Petzinger was awarded a $2.5 million Department of Defense collaborative research grant to study whether these types of exercises are important to Parkinson’s patients’ executive function. The brain’s executive function includes planning and decision-making, processing information, mental flexibility, switching easily from one task to the next and focusing attention. For Parkinson’s patients, impairment in thinking and executive function remains a big problem, and there are no treatments yet.
Physical activities that require planning and strategizing movement may, through practice, engage and strengthen the same top-down processing and attention required for healthy thinking. While exercise isn’t necessarily a cure, it’s an important part of treating neurological disorders — and researching its effects might lead to identifying targets for novel drugs.
Surgeon-Scientists Improve Lives with Deep Brain Stimulation
Exercise and drugs help, but patients may find they need increasing levels of medication to control symptoms.
We don’t want to just practice medicine. We want to help develop the next big thing.Brian Lee
The standard medication given to Parkinson’s patients, Sinemet, boosts dopamine but also induces its own kind of involuntary movements. Called dyskinesia, the movements look like fidgeting. Eventually, the burden of juggling drugs and their side effects along with symptoms may become intolerable, and that’s when patients head to neurosurgeons like Brian Lee.
Lee specializes in deep brain stimulation, or DBS. In this procedure, surgeons implant electrodes in the brain and connect them to an electronic device secured beneath the skin on a patient’s chest. The device sends electricity to the brain, disrupting abnormal brain signals and allowing normal brain signals to take over. This can control many of the disease’s physical symptoms, allowing patients to cut back on medications.
“It doesn’t cure the disease,” says Lee, director of the DBS surgical program at Keck Medicine. “But it can make a dramatic difference in people’s lives.”
USC is the only medical center in Southern California that can perform DBS implantation surgery using MRI guidance while patients are asleep. About 80 percent of patients now choose this option, Lee says. Those who decide to stay awake, though, may help scientists better understand how Parkinson’s works in the brain.
While in the operating room, these patients can opt to take challenging memory or word construction tests so that researchers can record how certain brain cells react.
Lee and other physicians hope that such testing uncovers enough of the structure of the disease that scientists can start not only to treat the symptoms, but also begin to fix the problem.

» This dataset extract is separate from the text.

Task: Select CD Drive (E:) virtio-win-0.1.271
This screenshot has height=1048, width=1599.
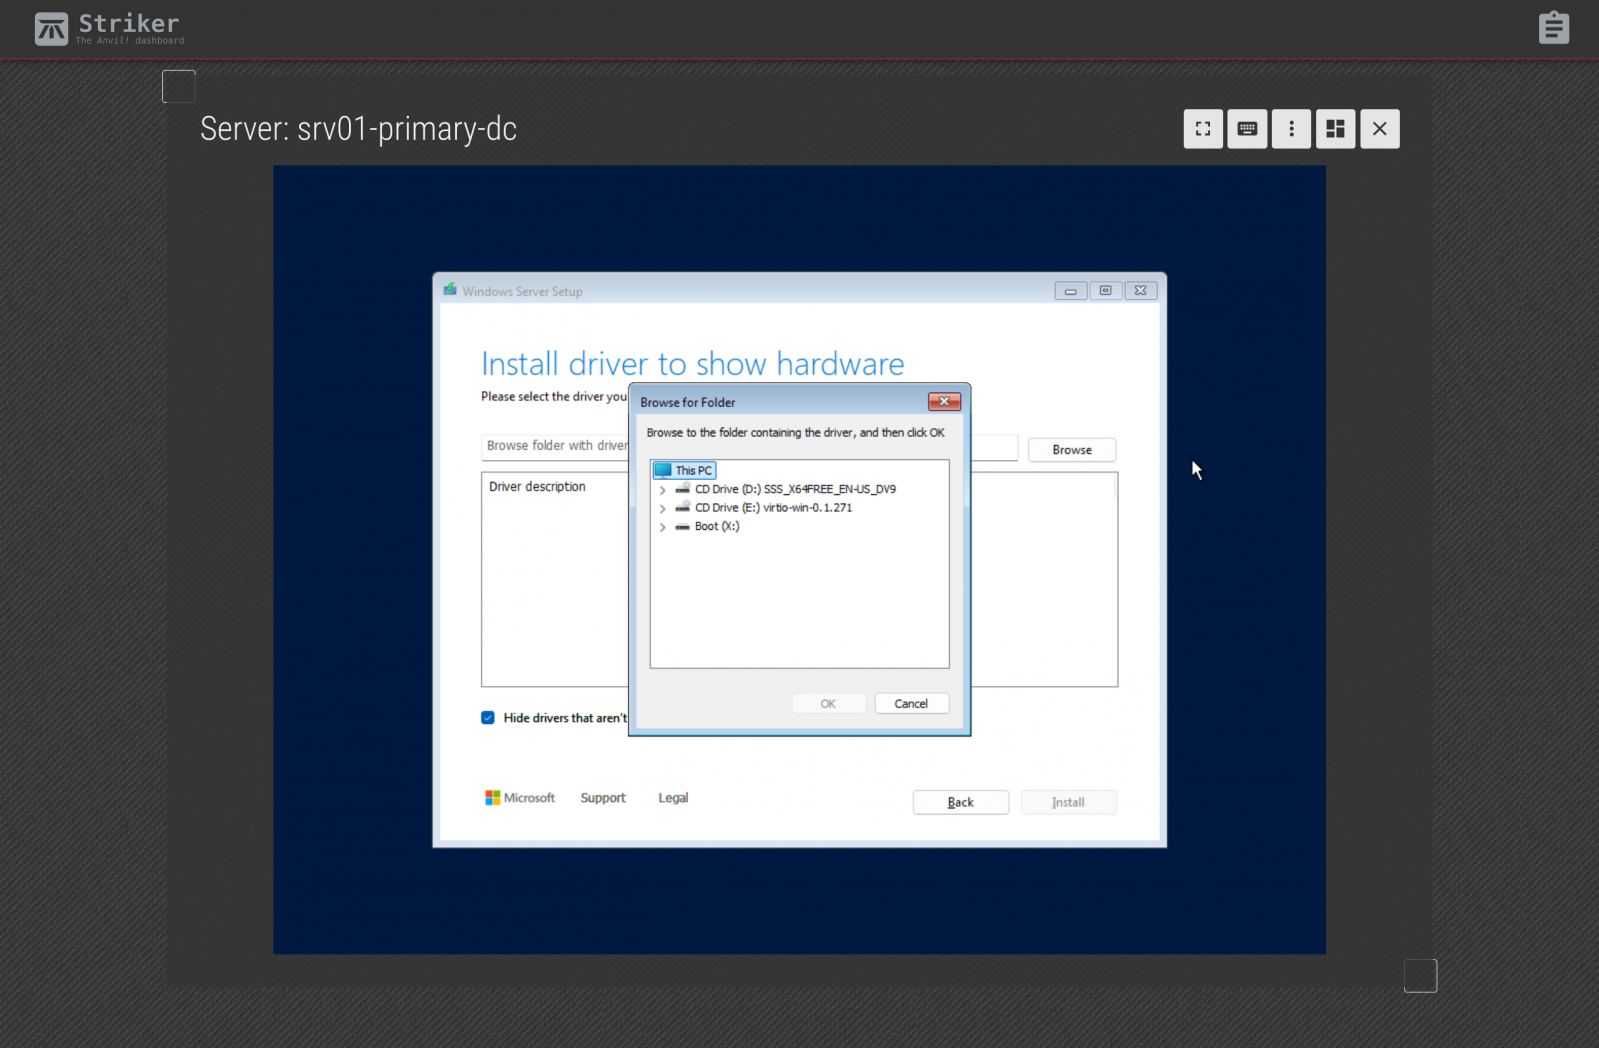Action: point(773,508)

He is particularly excited about the potential for his latest research into brain computer interfaces. He’s been working with paralyzed patients to enable them to use brain signals to control a robotic arm. He hopes a version of the technology will someday help Parkinson’s patients.
“This is where neural engineering and medicine collide,” he says. “USC has made a concerted effort to bring more surgeon-scientists to this campus, because at an academic medical center like USC, we’re trying to push the envelope. We don’t want to just practice medicine. We want to help develop the next big thing.”